Otras realidades vol.2: Me perdí en el camino

OTRAS REALIDADES

En las sendas no holladas.

En los sembrados al margen de las represas,

Huyendo de la vida vana,

De todas las normas hasta hoy proclamadas, de los placeres

beneficios, conformidades,

De todo cuanto ofrendé para salvar mi alma…” 

EN LAS SENDAS NO HOLLADAS. WALT WHITMAN

El caminar es para viajar, para ser un poco vagabundo, a pie, nada de llantas.  

En ocasiones viajo a pequeños mandados con mi señora madre en su carcachita que, después de tantos años, aún logra llegar a otros puntos de la ciudad. Viajamos para romper la monotonía del día y el gran encierro sabor manicomio… optamos por ir a playas de Tijuana por el nuevo acceso.

Esa ruta que aún se encuentra en proceso de poblar: suelen ser el camino esas nuevas familias que, como la mía, busca un espacio en donde habitar… la prensa les dio un bautizo extremo, “Paracaidistas”.

Nuevo acceso a playas de Tijuana.

Basta con estar encerrado para voltear a ver todo cada segundo fuera de casa.
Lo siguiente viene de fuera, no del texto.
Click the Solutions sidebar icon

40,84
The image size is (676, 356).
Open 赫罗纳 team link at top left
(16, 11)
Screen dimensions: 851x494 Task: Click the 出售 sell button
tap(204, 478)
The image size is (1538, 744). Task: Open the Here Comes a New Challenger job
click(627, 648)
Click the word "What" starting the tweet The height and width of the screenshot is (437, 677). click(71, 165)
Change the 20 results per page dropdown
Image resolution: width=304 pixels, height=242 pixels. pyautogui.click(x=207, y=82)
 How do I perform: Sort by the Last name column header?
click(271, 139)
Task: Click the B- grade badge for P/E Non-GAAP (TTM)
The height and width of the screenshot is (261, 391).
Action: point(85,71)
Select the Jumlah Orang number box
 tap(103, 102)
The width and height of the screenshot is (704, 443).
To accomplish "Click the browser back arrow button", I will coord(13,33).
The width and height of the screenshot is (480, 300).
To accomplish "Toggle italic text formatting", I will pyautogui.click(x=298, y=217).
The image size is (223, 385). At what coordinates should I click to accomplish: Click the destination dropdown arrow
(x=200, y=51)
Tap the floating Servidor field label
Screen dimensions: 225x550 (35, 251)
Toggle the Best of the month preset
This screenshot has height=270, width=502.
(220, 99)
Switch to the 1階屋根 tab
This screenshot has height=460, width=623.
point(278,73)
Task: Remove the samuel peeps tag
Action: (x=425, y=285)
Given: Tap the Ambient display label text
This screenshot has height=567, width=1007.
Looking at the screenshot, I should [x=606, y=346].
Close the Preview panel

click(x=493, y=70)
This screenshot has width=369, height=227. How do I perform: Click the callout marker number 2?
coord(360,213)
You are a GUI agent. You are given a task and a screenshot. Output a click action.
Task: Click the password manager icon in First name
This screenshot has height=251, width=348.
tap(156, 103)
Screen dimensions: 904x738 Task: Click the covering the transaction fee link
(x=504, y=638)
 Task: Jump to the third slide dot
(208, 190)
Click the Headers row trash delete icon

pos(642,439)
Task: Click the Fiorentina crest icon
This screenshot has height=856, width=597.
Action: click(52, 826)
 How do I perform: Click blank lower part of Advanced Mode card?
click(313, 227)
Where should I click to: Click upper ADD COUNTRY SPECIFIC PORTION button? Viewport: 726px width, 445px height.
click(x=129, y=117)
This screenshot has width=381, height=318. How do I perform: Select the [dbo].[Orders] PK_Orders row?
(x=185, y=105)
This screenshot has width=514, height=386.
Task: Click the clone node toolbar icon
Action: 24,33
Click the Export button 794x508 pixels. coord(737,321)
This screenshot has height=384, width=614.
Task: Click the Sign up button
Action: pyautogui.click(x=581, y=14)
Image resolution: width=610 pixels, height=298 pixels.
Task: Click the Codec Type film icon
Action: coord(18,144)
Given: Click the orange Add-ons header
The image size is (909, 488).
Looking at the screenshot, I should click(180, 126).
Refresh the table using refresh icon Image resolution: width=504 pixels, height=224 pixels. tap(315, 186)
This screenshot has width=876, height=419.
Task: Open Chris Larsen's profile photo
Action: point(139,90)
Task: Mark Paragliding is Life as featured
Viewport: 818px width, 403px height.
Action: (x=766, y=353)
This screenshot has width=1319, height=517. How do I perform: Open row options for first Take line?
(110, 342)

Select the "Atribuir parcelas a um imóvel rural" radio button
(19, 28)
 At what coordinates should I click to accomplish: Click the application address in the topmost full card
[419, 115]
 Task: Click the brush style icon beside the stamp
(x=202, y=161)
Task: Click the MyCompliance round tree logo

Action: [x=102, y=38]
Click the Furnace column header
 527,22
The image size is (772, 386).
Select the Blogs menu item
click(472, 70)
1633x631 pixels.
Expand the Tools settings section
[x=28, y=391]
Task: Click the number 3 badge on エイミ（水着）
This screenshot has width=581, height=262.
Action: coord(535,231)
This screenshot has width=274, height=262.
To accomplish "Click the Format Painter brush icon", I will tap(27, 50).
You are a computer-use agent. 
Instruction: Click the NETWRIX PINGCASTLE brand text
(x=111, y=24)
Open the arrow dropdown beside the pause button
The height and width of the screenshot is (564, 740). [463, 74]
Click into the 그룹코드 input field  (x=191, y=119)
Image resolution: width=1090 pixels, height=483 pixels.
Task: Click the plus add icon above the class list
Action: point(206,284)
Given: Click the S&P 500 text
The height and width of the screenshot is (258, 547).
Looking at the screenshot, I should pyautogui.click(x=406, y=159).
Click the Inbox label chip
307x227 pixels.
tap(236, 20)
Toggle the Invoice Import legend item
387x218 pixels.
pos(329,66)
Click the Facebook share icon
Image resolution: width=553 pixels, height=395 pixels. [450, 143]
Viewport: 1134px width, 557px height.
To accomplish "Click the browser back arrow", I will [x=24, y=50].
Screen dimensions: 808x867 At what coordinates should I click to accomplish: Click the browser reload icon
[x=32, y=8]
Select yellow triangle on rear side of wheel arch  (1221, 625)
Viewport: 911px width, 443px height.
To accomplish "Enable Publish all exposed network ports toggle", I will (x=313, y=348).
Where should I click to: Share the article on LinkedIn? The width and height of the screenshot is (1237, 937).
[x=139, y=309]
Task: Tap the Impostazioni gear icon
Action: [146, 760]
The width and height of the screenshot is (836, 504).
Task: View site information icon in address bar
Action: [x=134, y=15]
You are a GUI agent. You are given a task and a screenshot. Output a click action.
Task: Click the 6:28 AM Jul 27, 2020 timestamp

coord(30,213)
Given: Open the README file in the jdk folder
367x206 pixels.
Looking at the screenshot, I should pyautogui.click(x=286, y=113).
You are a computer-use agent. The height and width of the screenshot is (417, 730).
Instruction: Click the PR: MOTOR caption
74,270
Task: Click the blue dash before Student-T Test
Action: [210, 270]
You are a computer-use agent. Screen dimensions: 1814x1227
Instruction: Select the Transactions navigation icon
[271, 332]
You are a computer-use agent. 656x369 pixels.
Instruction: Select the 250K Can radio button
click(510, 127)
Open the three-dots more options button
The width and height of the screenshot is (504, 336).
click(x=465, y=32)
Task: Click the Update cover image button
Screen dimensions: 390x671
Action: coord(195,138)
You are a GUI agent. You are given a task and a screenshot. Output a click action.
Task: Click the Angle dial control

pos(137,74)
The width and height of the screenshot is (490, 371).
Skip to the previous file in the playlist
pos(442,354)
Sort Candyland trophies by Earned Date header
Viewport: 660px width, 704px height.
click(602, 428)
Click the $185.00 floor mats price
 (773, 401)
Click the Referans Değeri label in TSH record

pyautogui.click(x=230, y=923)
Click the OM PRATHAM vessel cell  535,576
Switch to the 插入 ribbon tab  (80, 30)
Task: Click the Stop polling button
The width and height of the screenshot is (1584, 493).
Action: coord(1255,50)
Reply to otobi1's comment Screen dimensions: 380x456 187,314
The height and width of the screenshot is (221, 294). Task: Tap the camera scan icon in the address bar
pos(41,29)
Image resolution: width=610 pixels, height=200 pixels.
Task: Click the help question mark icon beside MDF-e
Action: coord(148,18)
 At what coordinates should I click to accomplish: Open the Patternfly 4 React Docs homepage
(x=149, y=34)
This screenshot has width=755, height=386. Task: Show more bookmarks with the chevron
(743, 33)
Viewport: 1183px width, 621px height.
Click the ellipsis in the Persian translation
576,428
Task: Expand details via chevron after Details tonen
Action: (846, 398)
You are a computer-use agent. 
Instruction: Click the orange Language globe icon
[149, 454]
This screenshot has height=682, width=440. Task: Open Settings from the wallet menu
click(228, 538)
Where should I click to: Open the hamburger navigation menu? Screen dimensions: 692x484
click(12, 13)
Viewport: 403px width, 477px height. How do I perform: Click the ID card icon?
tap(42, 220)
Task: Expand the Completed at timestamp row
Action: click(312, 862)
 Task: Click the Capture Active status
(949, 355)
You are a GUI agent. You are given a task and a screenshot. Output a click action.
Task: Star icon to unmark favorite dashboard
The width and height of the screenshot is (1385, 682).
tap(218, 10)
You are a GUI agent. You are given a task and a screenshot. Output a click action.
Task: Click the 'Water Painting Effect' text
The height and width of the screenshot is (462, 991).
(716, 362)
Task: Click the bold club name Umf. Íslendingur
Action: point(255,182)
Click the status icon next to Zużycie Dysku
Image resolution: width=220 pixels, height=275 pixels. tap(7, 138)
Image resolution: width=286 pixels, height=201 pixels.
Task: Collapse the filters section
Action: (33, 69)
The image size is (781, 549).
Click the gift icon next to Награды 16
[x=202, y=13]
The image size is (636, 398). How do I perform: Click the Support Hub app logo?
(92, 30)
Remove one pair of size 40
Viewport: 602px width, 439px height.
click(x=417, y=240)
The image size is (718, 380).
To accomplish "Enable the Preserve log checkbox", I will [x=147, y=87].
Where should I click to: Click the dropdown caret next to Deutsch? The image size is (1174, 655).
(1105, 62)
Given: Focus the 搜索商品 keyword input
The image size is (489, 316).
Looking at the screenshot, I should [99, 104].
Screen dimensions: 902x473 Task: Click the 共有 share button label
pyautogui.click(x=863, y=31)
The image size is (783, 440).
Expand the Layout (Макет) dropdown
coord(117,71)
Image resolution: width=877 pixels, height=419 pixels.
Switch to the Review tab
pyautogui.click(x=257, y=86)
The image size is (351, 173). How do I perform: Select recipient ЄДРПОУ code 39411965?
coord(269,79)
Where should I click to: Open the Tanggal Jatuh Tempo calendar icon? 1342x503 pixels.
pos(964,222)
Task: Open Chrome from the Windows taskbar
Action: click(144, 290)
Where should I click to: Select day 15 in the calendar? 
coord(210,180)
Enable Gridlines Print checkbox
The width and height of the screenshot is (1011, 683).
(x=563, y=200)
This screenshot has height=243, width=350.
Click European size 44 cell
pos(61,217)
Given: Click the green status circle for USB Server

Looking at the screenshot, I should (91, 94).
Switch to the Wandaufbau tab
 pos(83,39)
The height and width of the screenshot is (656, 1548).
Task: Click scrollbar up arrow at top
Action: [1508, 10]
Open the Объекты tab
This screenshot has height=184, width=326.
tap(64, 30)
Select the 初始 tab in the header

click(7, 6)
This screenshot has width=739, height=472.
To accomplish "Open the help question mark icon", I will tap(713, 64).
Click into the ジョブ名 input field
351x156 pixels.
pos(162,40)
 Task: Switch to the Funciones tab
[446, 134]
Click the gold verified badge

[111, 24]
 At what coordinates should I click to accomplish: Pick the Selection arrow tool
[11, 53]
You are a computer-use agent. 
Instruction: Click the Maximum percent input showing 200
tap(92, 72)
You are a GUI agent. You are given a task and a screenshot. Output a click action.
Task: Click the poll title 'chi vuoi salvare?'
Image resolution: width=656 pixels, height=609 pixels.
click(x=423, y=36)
Ni tenía memoria de que  existen grupos en cautiverio, como los “amish” que, con sus intenciones utópicas y promesas del sueño más americano que el americano, es el cielo divino con promesa de vida eterna.

Playas de Tijuana.

Así lo quiso Diosito. Hace ya más de 18 años que mi abuelo “Don Lupe-Chupe” se fue a esa prometida vida del más allá. Pero jamás dejé de verlo en las calles. Ahí estaba, intentando huir como si la bebida lo hubiera dejado atrapado en el plano terrenal sufriendo en cuerpos de otras personas. 

Lo miro en mis andares cuando camino, pues me fascina tanto el andar como a él. Me desagrada la nieve, las paletas heladas, pero qué daría por comer una que me regale mi abuelo de su carrito. Si tenía un día de buena venta, siempre guardaba la reserva para sus nietos. 

Como diría el estimado Eduardo: “Todo son horas de trabajo”, cada paso para salir de casa, cada momento en que te detienes y regresas de nuevo para sacar para el pan y una coquita, justo como lo que comía un tío, que al igual que su padre, una nube lo contaminó y solo conseguía energía para seguir en la búsqueda de metales ligeros. Horas de trabajo y pasos sin destino, como en el anterior caso entre tanto delirio, diosito también lo mandó a llamar.

Diosito está en todas partes…¿Diosito eres tú? Dejaré la vida vana y quiero salvar mi alma.